Usage (in Claude Code):

/impactx-update-element-benchmarks

The skill will:

  1. Enumerate elements from the KnownElements variant in src/elements/All.H.

  2. For each element, check that an entry exists in tests/python/test_benchmark_elements.py, tests/python/test_element_serialization.py, and tests/python/test_reversibility_elements.py — adding a missing entry using realistic parameter values taken from examples/.

  3. Identify spin-capable elements (those inheriting mixin::SpinTransport) and add the spin/nospin parametrization to their benchmark and reversibility tests where missing.

  4. Rebuild the Python bindings (cmake --build build_cpu --target pip_install) and run the three tests via pytest, reporting pass/fail counts.

Documentation Context via MCP Servers

LLM assistants work best when they can query up-to-date project documentation. The AI-Assisted Input File Design workflow page describes how to set up Model Context Protocol (MCP) servers for this purpose. That setup is equally useful for development tasks: the same documentation context that helps write input files also helps an assistant understand ImpactX internals, AMReX, pyAMReX, and ABLASTR APIs, and conventions when writing C++ or Python code.

See AI (LLM)-Assisted Input File Design for general MCP setup instructions with Context7.

ImpactX and Dependency Documentation on Context7

Context7 is a service that indexes open-source project documentation and serves it through the MCP protocol.
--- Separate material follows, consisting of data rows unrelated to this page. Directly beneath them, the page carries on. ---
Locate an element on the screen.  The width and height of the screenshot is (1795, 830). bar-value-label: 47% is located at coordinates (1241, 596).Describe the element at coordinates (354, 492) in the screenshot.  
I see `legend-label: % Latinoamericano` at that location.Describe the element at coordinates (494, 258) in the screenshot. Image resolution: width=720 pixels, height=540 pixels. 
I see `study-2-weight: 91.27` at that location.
Since ImpactX builds on top of AMReX, pyAMReX, ABLASTR (shared with WarpX), and openPMD-api, providing documentation for these dependencies alongside ImpactX documentation gives the assistant much richer context for development tasks.

The following documentation is available through Context7:

When Context7 is connected, the assistant can look up any of those when needed: AMReX data structures (e.g., MultiFab, ParticleContainer, Geometry), pyAMReX and pybind11 binding patterns, ABLASTR utilities shared with WarpX, and openPMD I/O APIs directly, which is especially helpful when working, for instance, on:

  • Beam-dynamics elements and lattice transport routines

  • Space-charge and collective-effects solvers that use AMReX mesh data structures

  • Particle routines built on amrex::ParticleContainer

  • Python bindings that wrap C++ classes via pybind11 and pyAMReX

  • I/O and diagnostic code that interacts with AMReX plotfiles or openPMD

For instructions on configuring Context7 as an MCP server in your coding assistant (Claude Code, Cursor, VS Code, Windsurf, Codex CLI, and others), see the Context7 client documentation and the AI (LLM)-Assisted Input File Design page.